As the Sun Burns The Ground

On one level, Kashmir is a proxy war between Pakistan and India. But that isn't the only level
The conflict in Kashmir is not just between Pakistan and India, but also between militant groups in the region seeking autonomy from Indian rule. Those groups include Hizbul Mujahideen, the Jammu and Kashmir Liberation Front, which seeks independence for Kashmir, and Pakistan-based Lashkar-e-Taiba (LeT), a terrorist group with connections to Islamabad and the 2008 Mumbai attacks. 
However, sectarian divisions and political ideology only provides half the answer to the conflict in Kashmir. Why is Kashmir so important to India, Pakistan, and China?The answer is the glaciers and fresh water they provide to the region and to India. The glacial waters that flow through Kashmir provide water and electricity to a billion people in India. Pakistan also relies heavily on glacial waters flowing from the region to prop up its agricultural sector. 
With a growing population and increased need for electricity, India has looked to the region to develop more hydro facilities. Pakistan fears that India may divert water necessary for irrigation, and use water as a weapon against Pakistan.
Kashmir is thus a major national security issue for both nations, the control of which could pose an existential threat to the other.

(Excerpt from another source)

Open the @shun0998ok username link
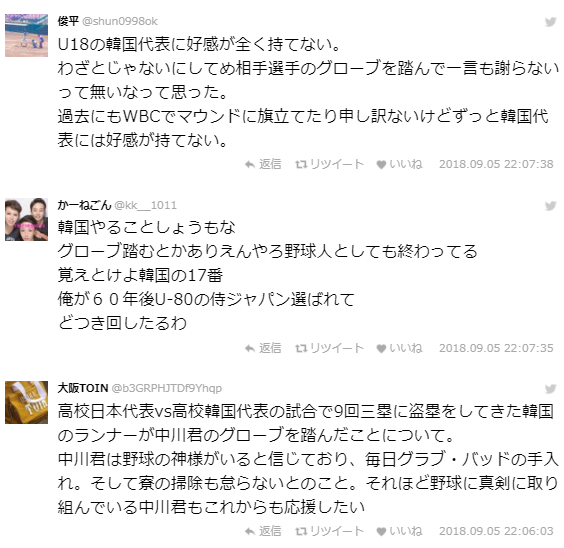This screenshot has width=564, height=548. [x=120, y=22]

“The government actually has a very narrow band of options, and even those are not without a certain amount of risk,” says Dhruva Jaishankar, a foreign policy fellow at the Brookings Institution in New Delhi. 
Covert action, such as cross-border raids on militant camps or training centres, could send a signal to Pakistan but would do little to cool public anger at home.India could also shell Pakistan positions across the disputed Kashmir border – as both sides have done in past years – at the risk of drawing retaliatory shelling and further weakening a 2003 ceasefire agreement. 
Airstrikes against Pakistani army posts or Jaish-e-Mohammad facilities are also a possibility, though would come with significant risk of casualties from Pakistan’s air-defence system, geared towards that very kind of Indian attack. 
“All options come with latent risks and latent costs, but the short answer is there are no good options, and if there were, they would have been explored already,” Jaishankar says. 
Yet if the Indian government can ride out the public anger, a restrained, diplomatic response might be its wisest route.

Perhaps conscientious voices in India can help point out a fundamental truth about the Kashmir conflict: irrespective of what the Indian government thinks Pakistan has done or is doing, the Kashmir dispute is rooted in a people’s genuine rejection of control by the state of India. Denying that is a hallmark of generations of Indian leaders, but it is a truth that has not changed.
The situation in the Valley at present is quite grim. Hence, the top priority has to be to defuse it, and all efforts at present should be directed towards that. Although the situation will come under control in due course, it will leave many scars which will take time and require extra efforts to heal. 
The most crucial issue is how the government of India should deal with separatist elements. Separatists in Kashmir include both pro-Pakistan and pro-independence elements – who have different agendas. Clubbing them together under the label ‘separatists’ and dealing with them as a single entity does not seem to be a wise step. The pro-Pakistan and pro-independence elements should be clearly identified and dealt with differently. The Supreme Court of India has also, in a different context, objected to loosely labelling any one ‘separatist’ and ‘terrorist’, and we should abide by that. 
As far as pro-Pakistan elements are concerned, efforts should be made to marginalise them by giving wide publicity to the treatment meted out to ethnic minorities in Pakistan. Explaining to Kashmiris how the Punjabi-dominated Pakistani regime treated Bengali Muslims and how it continues to treat Balochis, Pashtuns, Sindhis, Muhajirs and even the people of PoK – especially Gilgit-Baltistan – will certainly weaken the hold of pro-Pak elements. There should be no room for any talks with these elements, nor should any facility be extended to them – other than those required by the rule of law. With regard to pro-independence elements, however, the government should be open to engaging with them if need be. Further, the fact that Islamabad is against independence and is striving only for the merger of the region with Pakistan should repeatedly be reiterated to them – thus highlighting  the fact that the Pakistani establishment has a totally different agenda.